"La fabbrica non può guardare solo all’indice dei profitti. Deve distribuire ricchezza, cultura, servizi, democrazia. Io penso la fabbrica per l’uomo,
non l’uomo per la fabbrica, giusto? Occorre superare le divisioni fra
capitale e lavoro, industria e agricoltura, produzione e cultura. A
volte, quando lavoro fino a tardi vedo le luci degli operai che fanno il
doppio turno, degli impiegati, degli ingegneri, e mi viene voglia di
andare a porgere un saluto pieno di riconoscenza.
Abbiamo
portato in tutti i paesi della comunità le nostre armi segrete. I
libri, i corsi culturali, l’assistenza tecnica nel campo della
agricoltura. In fabbrica si tengono continuamente concerti, mostre,
dibattiti. La biblioteca ha decine di migliaia di volumi e riviste di
tutto il mondo. Alla Olivetti lavorano intellettuali, scrittori,
artisti, alcuni con ruoli di vertice. La cultura qui ha molto valore”.

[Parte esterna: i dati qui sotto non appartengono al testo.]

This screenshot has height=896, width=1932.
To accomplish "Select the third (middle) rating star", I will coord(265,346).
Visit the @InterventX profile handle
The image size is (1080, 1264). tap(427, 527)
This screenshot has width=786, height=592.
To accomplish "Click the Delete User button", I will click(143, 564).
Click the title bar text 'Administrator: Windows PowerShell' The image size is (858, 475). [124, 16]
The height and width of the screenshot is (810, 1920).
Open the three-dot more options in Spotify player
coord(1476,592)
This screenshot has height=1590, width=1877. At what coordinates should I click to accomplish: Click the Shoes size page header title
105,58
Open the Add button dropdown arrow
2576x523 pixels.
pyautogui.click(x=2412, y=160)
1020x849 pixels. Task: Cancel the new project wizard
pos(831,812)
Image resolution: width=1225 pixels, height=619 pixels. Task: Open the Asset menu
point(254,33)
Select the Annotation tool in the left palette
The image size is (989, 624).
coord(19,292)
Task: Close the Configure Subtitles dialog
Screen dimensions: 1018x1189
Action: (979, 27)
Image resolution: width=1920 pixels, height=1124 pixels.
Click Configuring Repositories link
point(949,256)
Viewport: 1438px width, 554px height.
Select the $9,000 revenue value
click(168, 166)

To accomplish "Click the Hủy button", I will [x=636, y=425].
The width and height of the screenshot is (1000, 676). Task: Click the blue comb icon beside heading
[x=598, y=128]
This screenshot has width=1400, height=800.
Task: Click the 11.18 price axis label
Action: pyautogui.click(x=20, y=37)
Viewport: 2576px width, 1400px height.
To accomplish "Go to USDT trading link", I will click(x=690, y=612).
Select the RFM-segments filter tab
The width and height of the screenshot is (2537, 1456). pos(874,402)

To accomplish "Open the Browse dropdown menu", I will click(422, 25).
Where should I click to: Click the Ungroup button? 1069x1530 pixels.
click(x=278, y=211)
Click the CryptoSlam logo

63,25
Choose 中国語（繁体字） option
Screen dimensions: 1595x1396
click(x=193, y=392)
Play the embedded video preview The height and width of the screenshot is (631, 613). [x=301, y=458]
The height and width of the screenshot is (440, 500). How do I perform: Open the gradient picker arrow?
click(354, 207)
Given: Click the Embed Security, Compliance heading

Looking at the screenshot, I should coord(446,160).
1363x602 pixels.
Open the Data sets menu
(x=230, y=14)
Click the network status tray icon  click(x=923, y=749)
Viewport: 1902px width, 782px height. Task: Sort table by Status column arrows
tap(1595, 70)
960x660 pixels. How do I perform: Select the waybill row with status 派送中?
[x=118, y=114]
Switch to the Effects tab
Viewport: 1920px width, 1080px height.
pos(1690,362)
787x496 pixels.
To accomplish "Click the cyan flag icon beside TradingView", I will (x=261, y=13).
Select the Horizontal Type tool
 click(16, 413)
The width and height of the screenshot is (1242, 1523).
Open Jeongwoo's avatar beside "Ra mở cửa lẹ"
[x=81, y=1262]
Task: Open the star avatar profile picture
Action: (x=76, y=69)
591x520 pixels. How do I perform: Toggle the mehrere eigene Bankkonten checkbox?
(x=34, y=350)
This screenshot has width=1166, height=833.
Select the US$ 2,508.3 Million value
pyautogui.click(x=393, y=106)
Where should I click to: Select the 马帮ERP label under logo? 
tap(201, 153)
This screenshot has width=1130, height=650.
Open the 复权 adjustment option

Ma poi Adriano Olivetti, molto più avanti del suo tempo (siamo nel 1960) ripensa al ruolo dei partiti. “Alla
fine del fascismo la maggior parte degli intellettuali vedeva nei
partiti uno strumento di libertà. Io no. Sono organismi che selezionano
personale politico inadeguato. Un governo espresso da un Parlamento così
povero di conoscenze specifiche non precede le situazioni, ne è
trascinato. Ho immaginato una Camera che soddisfi il principio della
rappresentanza nel senso più democratico; e poi sappia scegliere ed
eleggere un senato composto delle persone più competenti di ogni settore
della vita pubblica, della economia, dell’architettura,
dell’urbanistica, della letteratura”.
C’era nel suo
“progetto” (ricordo l’uso continuo di questa parola) il raccordo fra la
visione politica della vita e la competenza tecnica per affrontare i
problemi. Gli è stato chiesto se tutto questo non fosse utopia, ovvero un ponte lanciato nel vuoto. E ha risposto pensando a un futuro che non è ancora venuto: “Beh,
ecco, se mi posso permettere, spesso il termine utopia è la maniera più
comoda per liquidare quello che non si ha voglia, capacità o coraggio
di fare. Un sogno sembra un sogno fino a quando non si comincia a
lavorarci. E allora può diventare qualcosa di infinitamente più grande”.